Tech Support > Computers & Technology > Programming > how can you improve this function?
how can you improve this function?
Posted by philipl@vistatec.ie on November 17th, 2003


hi,

I have some code here which basically look for within a string, the
occurance of any 3 consectative characters which are the same. so AAA
bbb etc would be reported by this function. I later added some code
which is needed to detect the scenario where the same char appears 4
times for example AAAA, in this case want to skip the remaining 3
chars and check the next character in the string. This has led me to
increase my for loop counter within my for loop, I know this is
supposed to be bad practice, is there anything you guys can suggest?

Here the code anyway - thx

private bool lookfor3CharacterOccurance(string line, string path)
{
bool found = false;

for(int i=0;i<=line.Length-4;i++)
{

//not interested in these formatting characters
if(line[i] != ' ' && (line[i] != '\u000A') && (line[i] != '\u000B')
&& (line[i] != '\u000C') && (line[i] != '\u000D') && (line[i] !=
'\u2028') && (line[i] != '\u2029') && (line[i] != '\u0009'))
{
//only what reoccurances of 3 characters of the same type
if((line[i] == line[i+1] ) && (line[i] == line[i+2] ) )
{
if(!(line[i] == line[i+3]))
{
//Console.WriteLine("{0} {1} {2}",line[i],line[i+1],line[i+2]);
shhpErr.Add("File: " + path + " contains at least one occurances of
the same characters 3 times: "+line[i]+line[i+1]+line[i+2]);
found = true;
break;
}
else
{
i=i+3;
}
}
}
}

return found;
}

Posted by Nicholas Paldino [.NET/C# MVP] on November 17th, 2003


Philip,

You are not going to be able to NOT skip ahead, unless you know the
structure of the string beforehand (which I am sure you do not).

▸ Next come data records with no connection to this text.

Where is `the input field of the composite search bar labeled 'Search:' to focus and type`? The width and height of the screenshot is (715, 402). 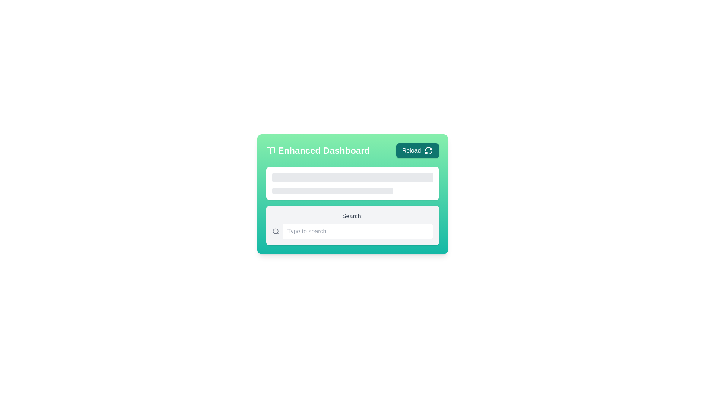 the input field of the composite search bar labeled 'Search:' to focus and type is located at coordinates (352, 225).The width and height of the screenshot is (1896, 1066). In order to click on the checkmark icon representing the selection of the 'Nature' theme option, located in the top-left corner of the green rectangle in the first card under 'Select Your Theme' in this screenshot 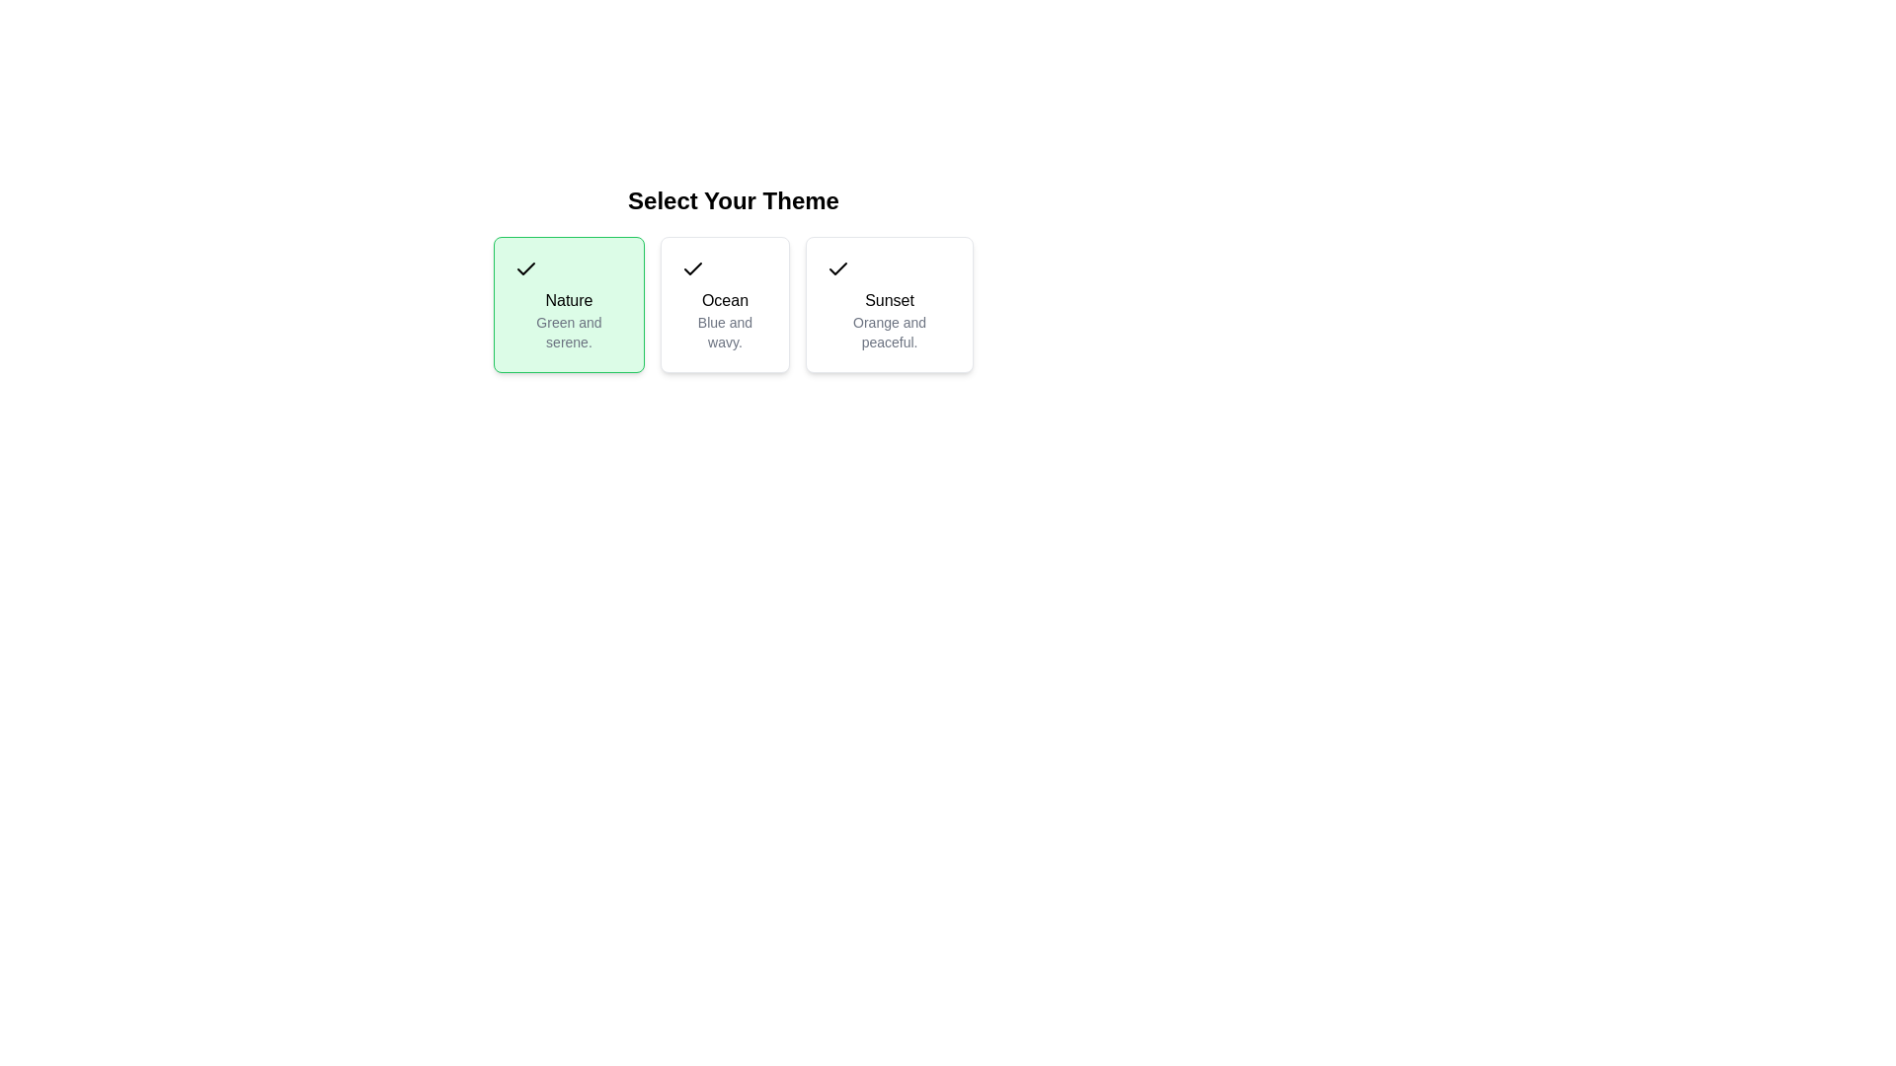, I will do `click(525, 270)`.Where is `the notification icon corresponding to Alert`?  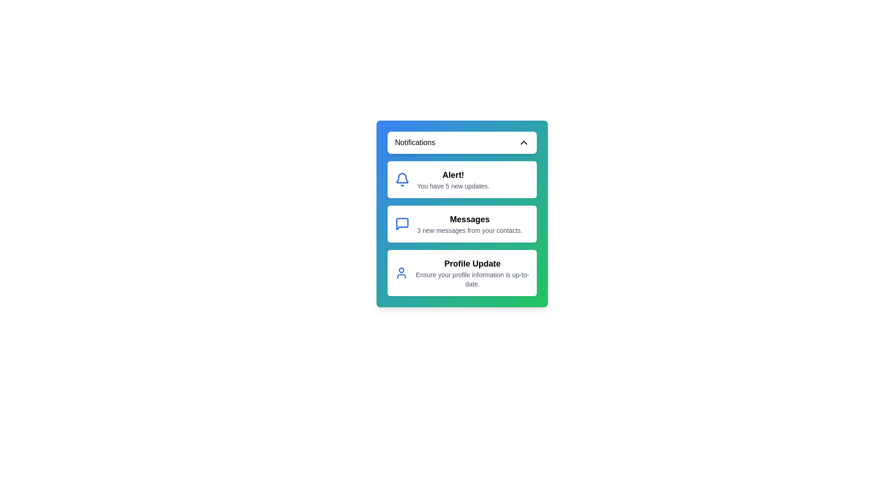
the notification icon corresponding to Alert is located at coordinates (402, 180).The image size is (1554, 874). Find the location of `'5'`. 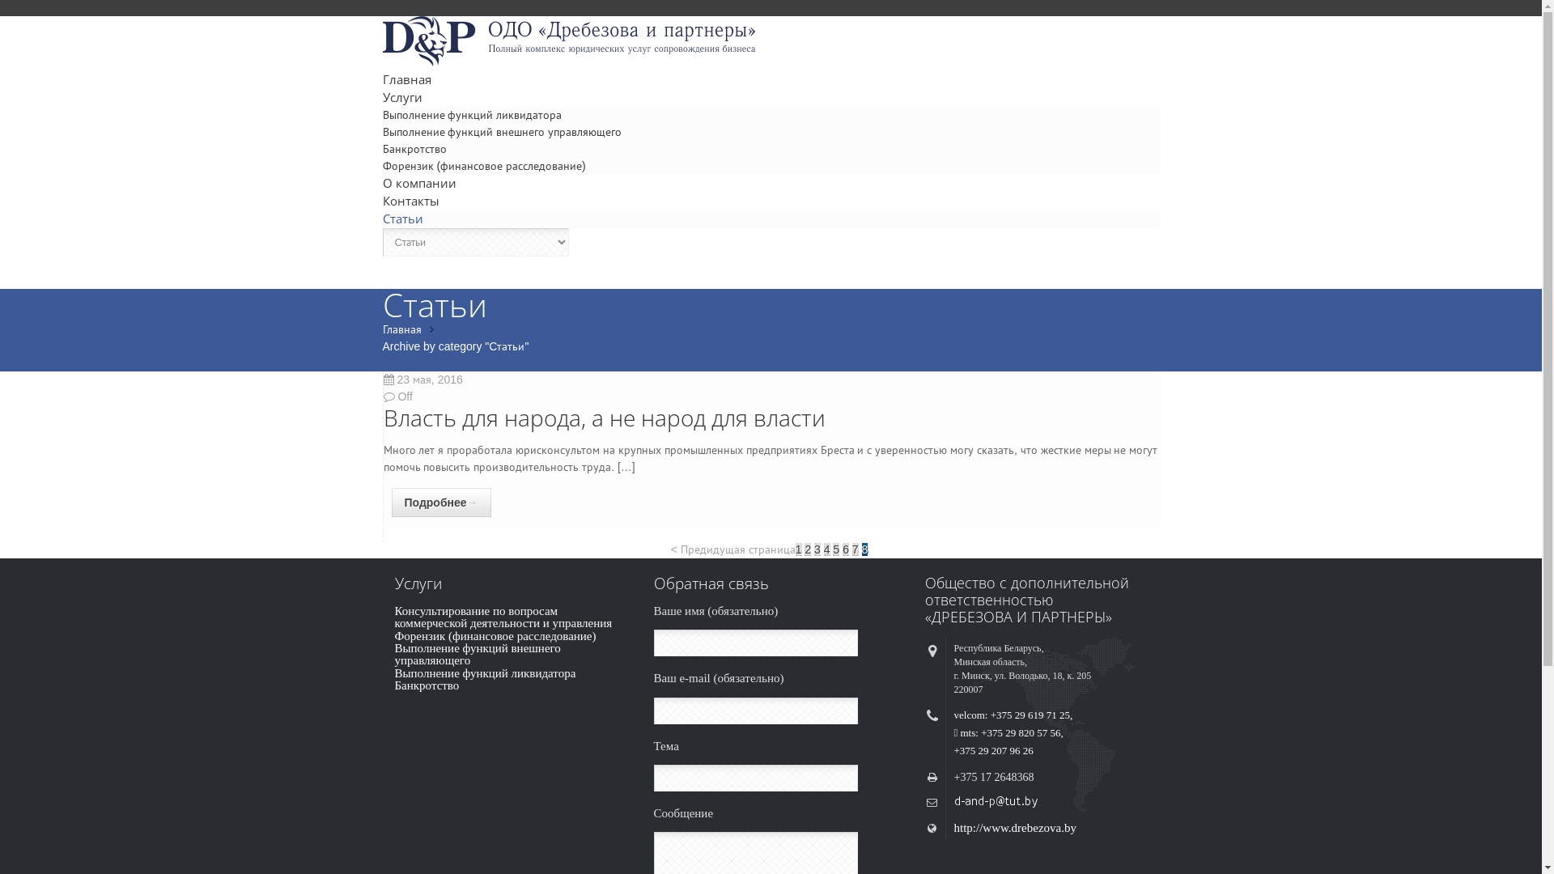

'5' is located at coordinates (835, 548).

For
example, when you come across the first 'A', you don't know that there are
three more, so you have to skip to the next one and compare it.

I would take a different approach to what you are doing. I would have
two dictionaries. Instead of looking forward each time, why not keep track
of the last four characters scanned?

Hope this helps.


--
- Nicholas Paldino [.NET/C# MVP]
- mvp@spam.guard.caspershouse.com

<philipl@vistatec.ie> wrote in message
news:a3f6c32f.0311170631.22718943@posting.google.c om...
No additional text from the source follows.